I fill up my belly, expand my side ribs and back body with breath and hold.
How does it feel to be full? Full of breath and life and stillness. To be grounded in the fullness of life - the nurturing of the spirit and the mind is a blessing.
I let go of the breath slowly and controlled. I hold.
To feel empty, with nothing but the beat of my heart and pulse of blood moving throughout is a blessing.
I savor the space between feeling full of life and letting go. The union of them both as it fuels and expends.
And it is a blessing everyday.
To treat the body with such care instills the mindfulness necessary to treat everything else with just as much care.

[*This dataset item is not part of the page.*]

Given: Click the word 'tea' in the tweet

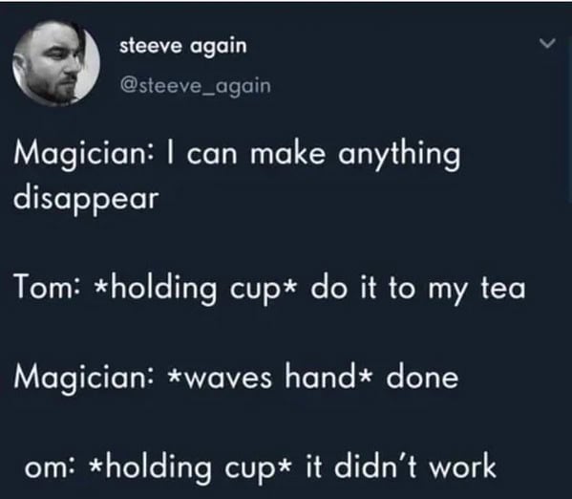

You don't have to sit still on a cushion to find your meditation.
I watch surfers at sunrise simply sit on their boards, riding the pulse of the ocean before a wave propels them to stand.
I watch my sister bake cakes and cookies and extravagant deserts and she is quiet and thoughtful, measuring each ingredient then blending in sweet repose.
I watch my mother with her cup of tea in the afternoon. The ritual of filling the kettle, opening the tin for her green tea bag, finding the cup amongst other cups for the one cup she uses every time and sit to enjoy, not walk around the house to busy herself, but to enjoy and sip and watch Oprah.
I watch trained athletes in the playoffs, with strong muscles engaged everywhere dancing from one side of the court to the other, with there mates, pause and toss the ball into the net, the crowd quiet for a moment until they roar in unison when the ball makes it through the net.
Meditation is mindfulness. You can find it anywhere you are present with the breath, what or who you are with and what you are doing.
You can find it sitting still and you can find it moving around.
You can find it if you BE it.
When you ARE it, everything shows up, the good and the bad. What you need comes up and what you don't falls away.
Try it, you'll like it. Money back guarantee.